• **Try it**:
Return the lines below exactly, please, from the one containing "Task: Go to previous featured items arrow" through the last one, both included, and leave out any pictures.

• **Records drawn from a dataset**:
○ ○ ○ ○

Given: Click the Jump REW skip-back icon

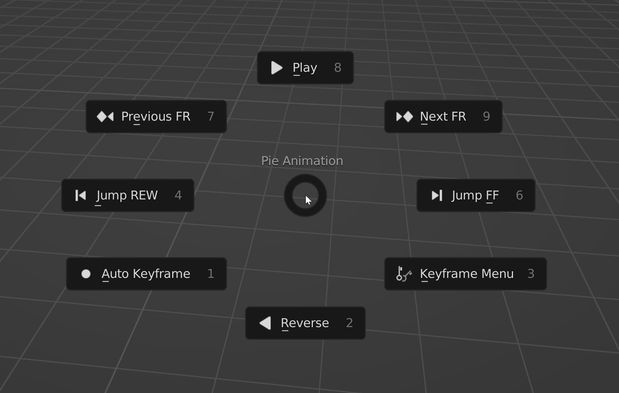Looking at the screenshot, I should click(x=81, y=195).
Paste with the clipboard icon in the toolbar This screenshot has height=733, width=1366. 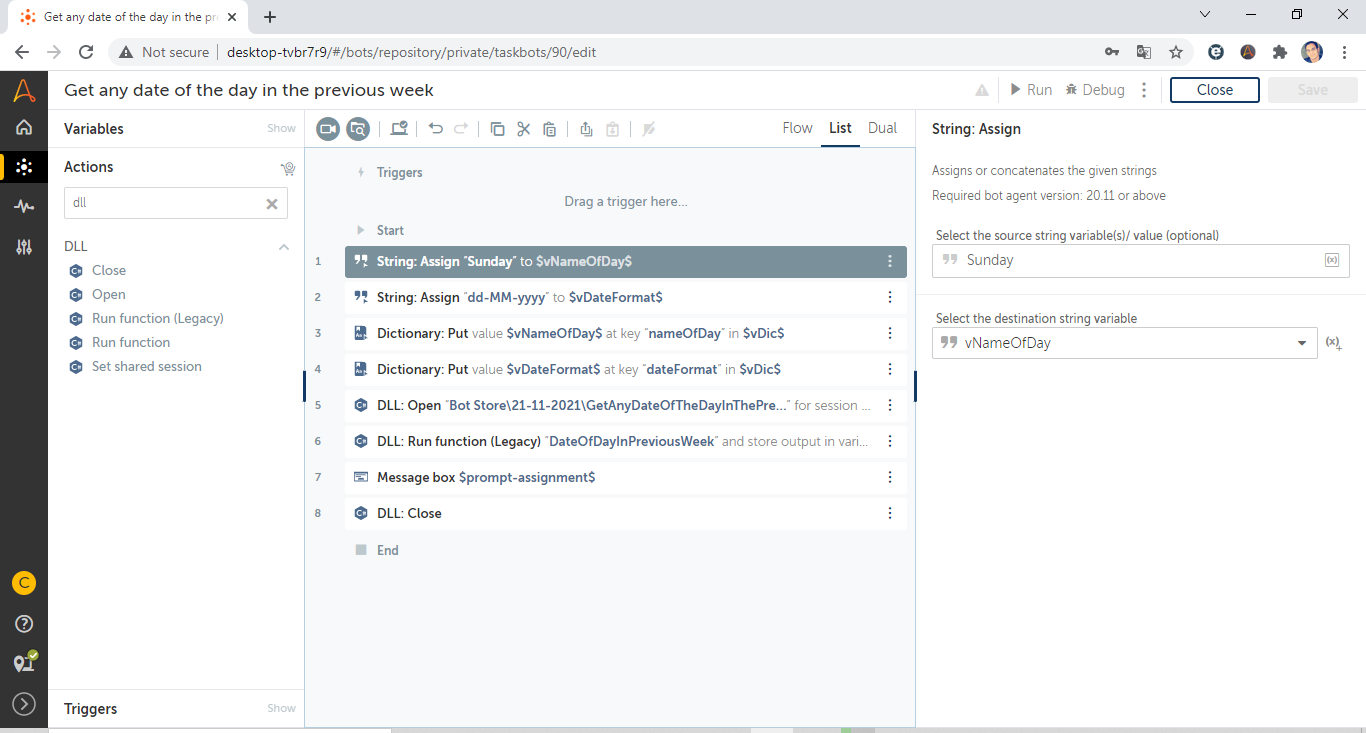pos(549,128)
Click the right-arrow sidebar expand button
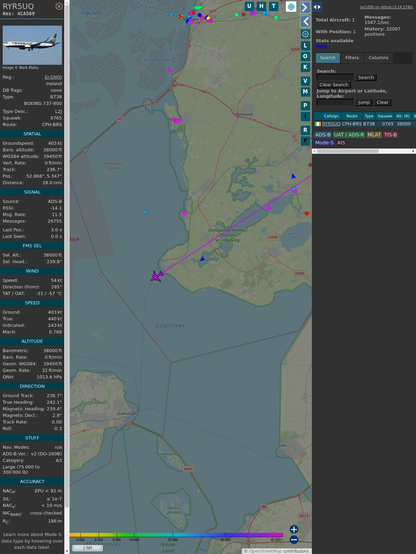Viewport: 416px width, 554px height. pyautogui.click(x=305, y=7)
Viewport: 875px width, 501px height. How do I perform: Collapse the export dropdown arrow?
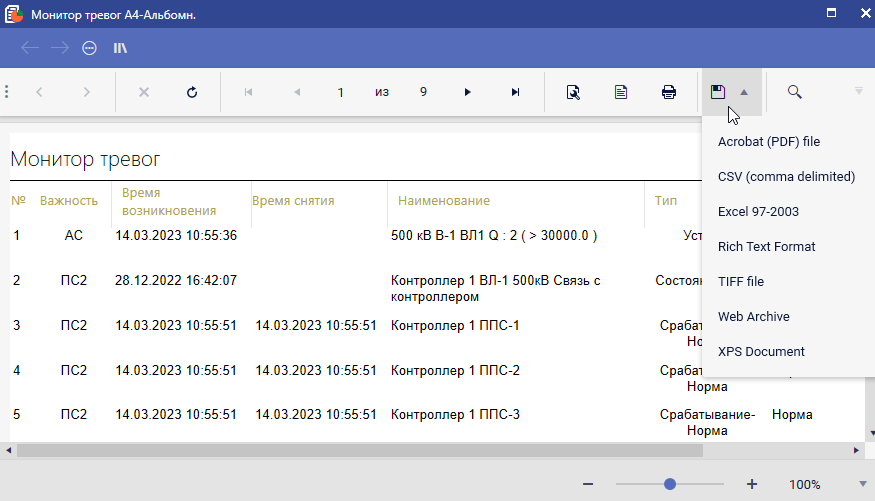pos(744,92)
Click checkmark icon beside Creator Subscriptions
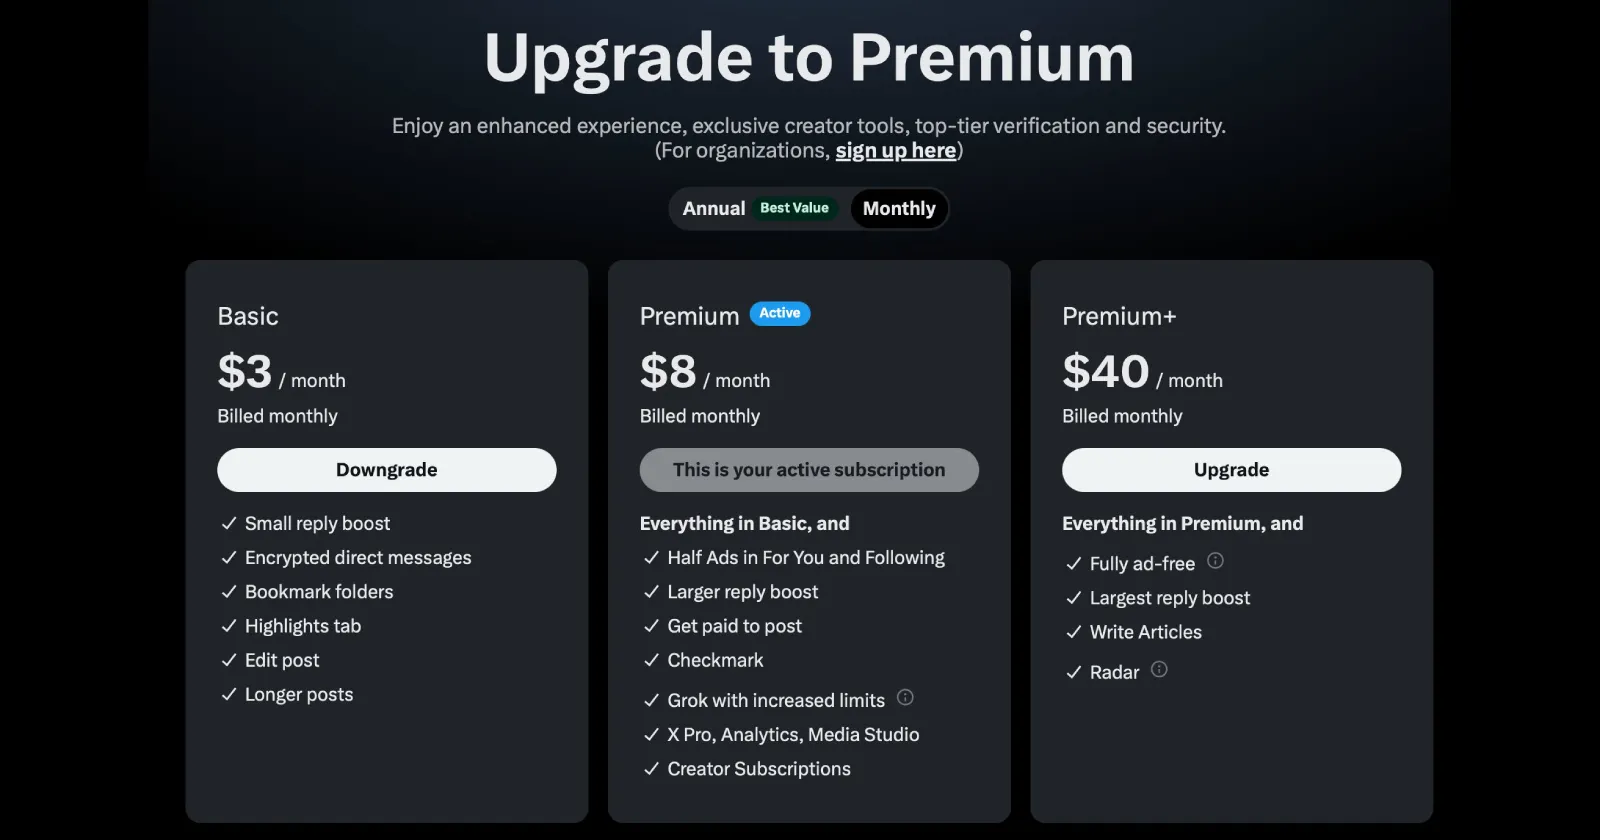The height and width of the screenshot is (840, 1600). click(x=651, y=769)

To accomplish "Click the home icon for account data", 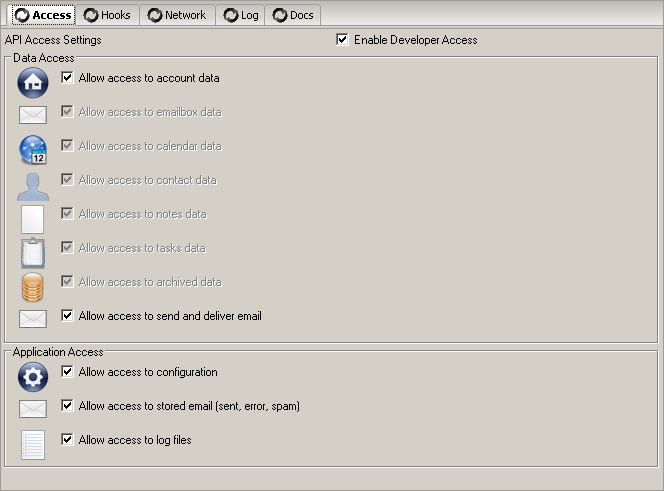I will [x=33, y=83].
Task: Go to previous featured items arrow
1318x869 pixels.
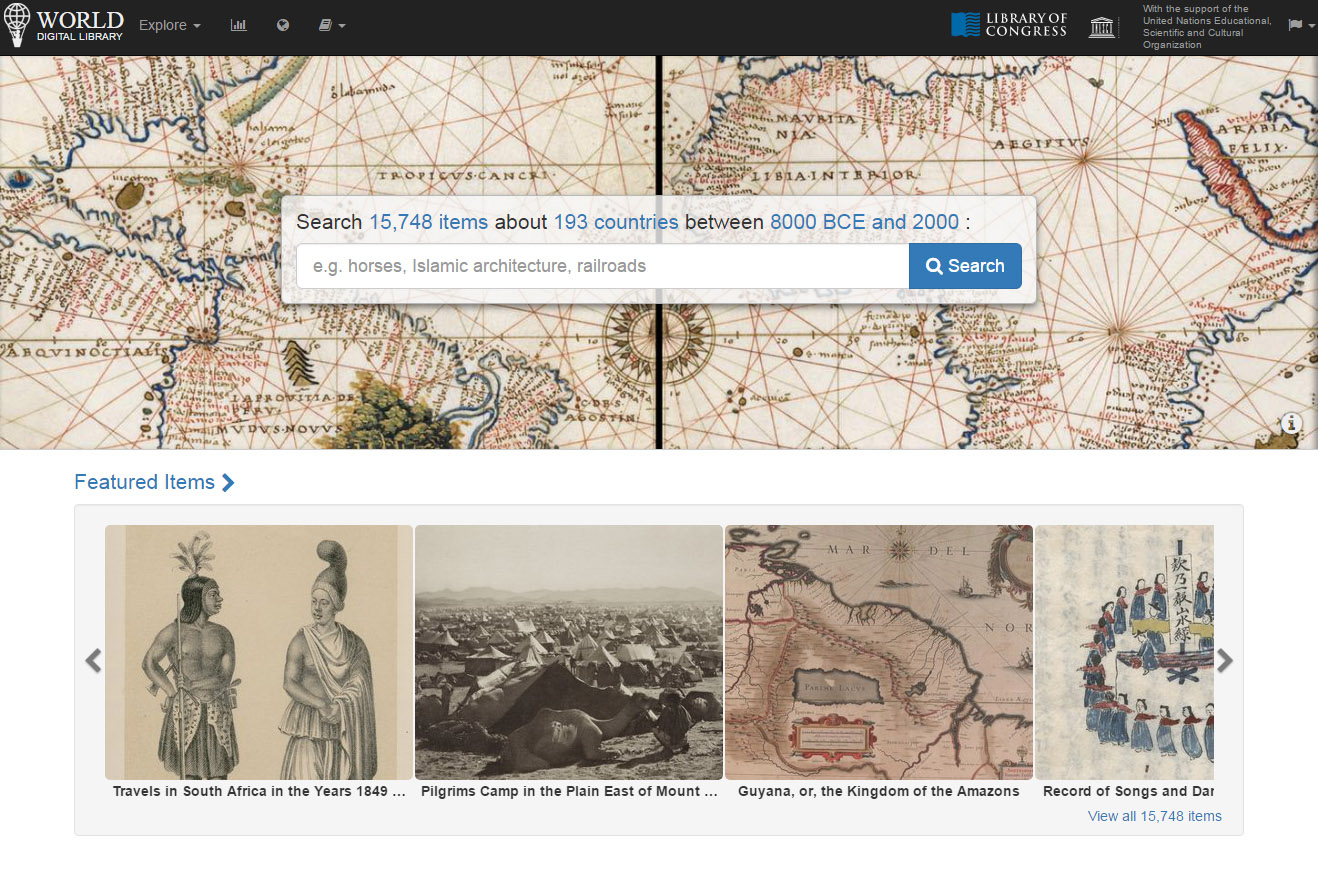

○ ○ ○ ○

• **Result**:
Task: Go to previous featured items arrow
1318x869 pixels.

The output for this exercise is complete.